-- Exercise passage follows --

The ultimate goal in vascular tissue engineering is the generation of bioartificial blood vessels that resemble the morphology and function of native vessels as accurately as possible. Previous studies have shown that the tunica intima and tunica media of native blood vessels can be resembled in bioartificial vessels by applying physiological mechanical stimulation using pulsatile perfusion in vitro. However, until today only very few studies have focused on the integration of a functional tunica adventitia including a vascular network known as vasa vasorum, which are of pivotal importance for graft integration and nutrition. For this, it is not only essential to integrate a complex microvascular network in the outer layer of the prosthesis, but also to resemble the physiological longitudinal alignment of capillary vasa vasorum of native vessels. Here, we investigated the effect of physiological in vitro perfusion on the alignment of vasa vasorum capillaries in the tunica adventitia of small-diameter fibrin-based bioartificial blood vessels.

-- Exercise passage concluded --
-- Information given follows --

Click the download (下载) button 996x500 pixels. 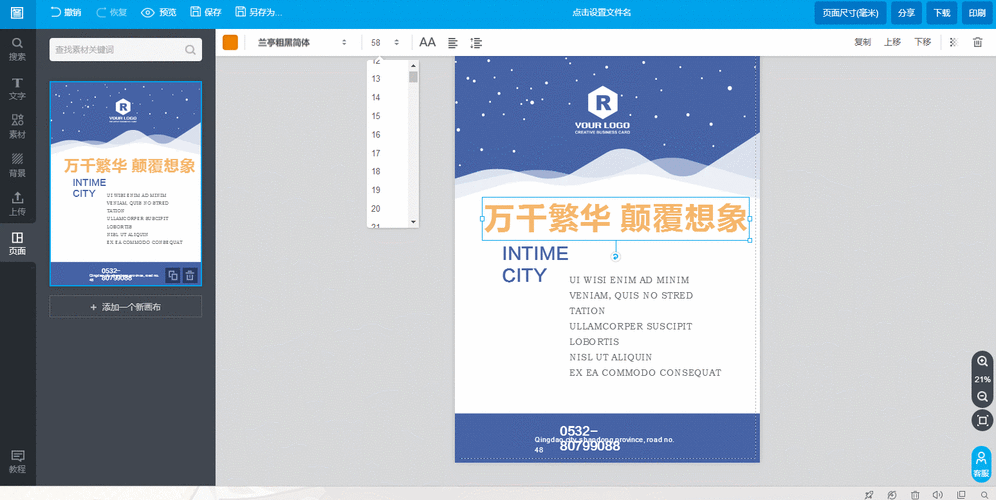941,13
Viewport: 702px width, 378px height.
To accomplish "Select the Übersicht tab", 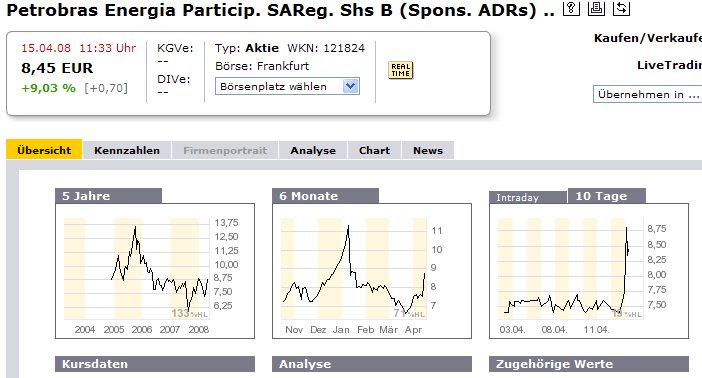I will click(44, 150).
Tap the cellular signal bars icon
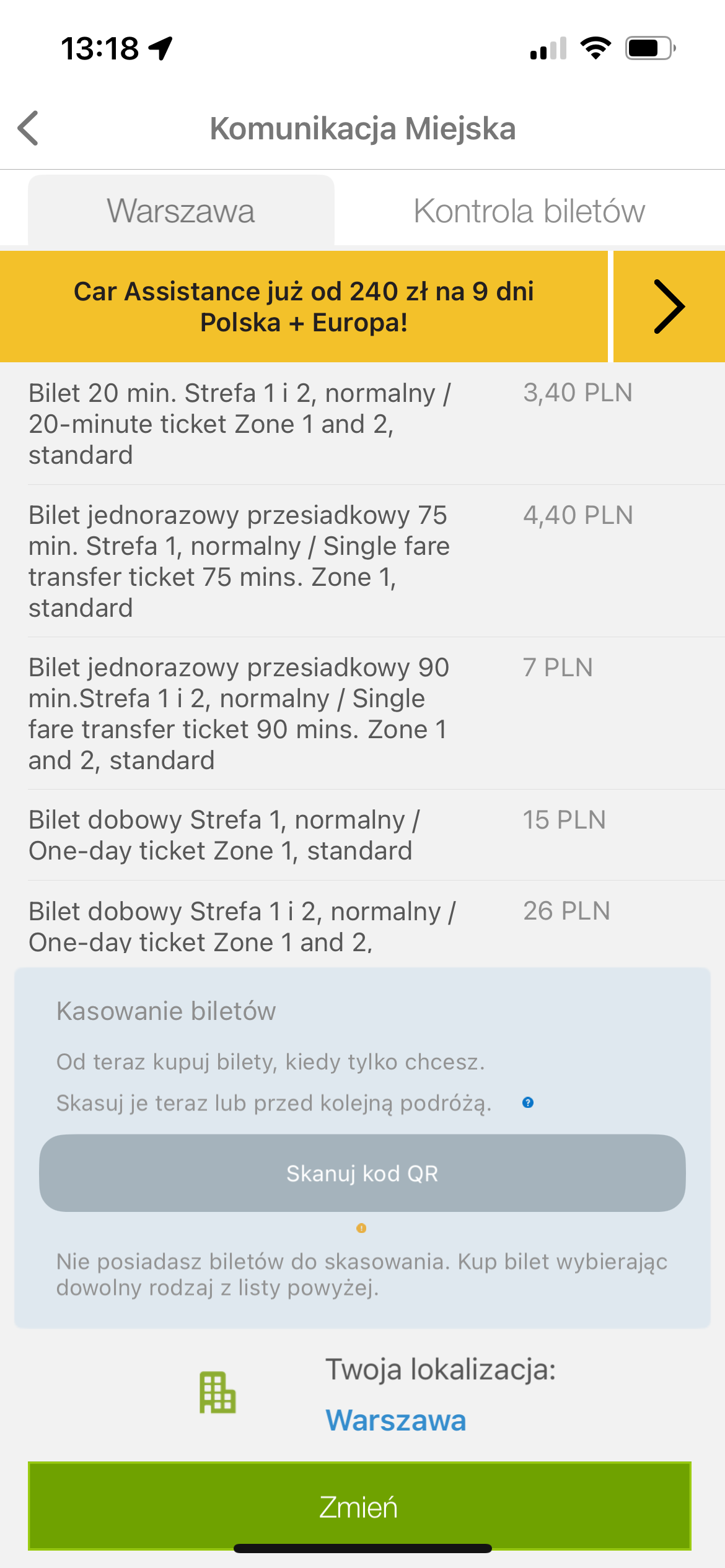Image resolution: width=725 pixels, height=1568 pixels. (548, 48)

-- Information given concluded --

Exercise instructions ▸
1. In the passage on bioartificial blood vessels, what kind of vessels did the investigation use, in terms of diameter and base material?
2. Carry on the passage on bioartificial blood vessels from its last sentence.
You do not need the material.

Numbered responses ▸
1. Small-diameter fibrin-based bioartificial blood vessels.

2.
Two-layered fibrin vessels were generated in a step-wise molding technique. First, acellular tunica media-equivalents were molded in a cylindrical mold. For this, a high-concentration fibrin matrix was generated using 25 mg/ml human fibrinogen resuspended in Medium 199. Polymerization was initiated by adding thrombin, factor XIII and Calcium chloride. After initial polymerization, compaction of the matrix was performed by centrifugation using a custom-built rotation device. The compacted tunica media-equivalent was then transferred into a second mold and the tunica adventitia-equivalent was molded around it. For cellularization of this layer, red fluorescent protein expressing human umbilical vein endothelial cells (EC) and adipogenous stem cells (ASC) were suspended in a low-concentration fibrin matrix. Consequently, segments were implemented in bioreactors and incubated for 72 h under longitudinal tension of 50% (tension alone), pulsatile perfusion with physiological cyclic stretch of 5% (pulse alone) at a frequency of 60 bpm, or both factors combined (tension+pulse). Control segments were incubated in cell culture tubes without mechanical stimulation (static).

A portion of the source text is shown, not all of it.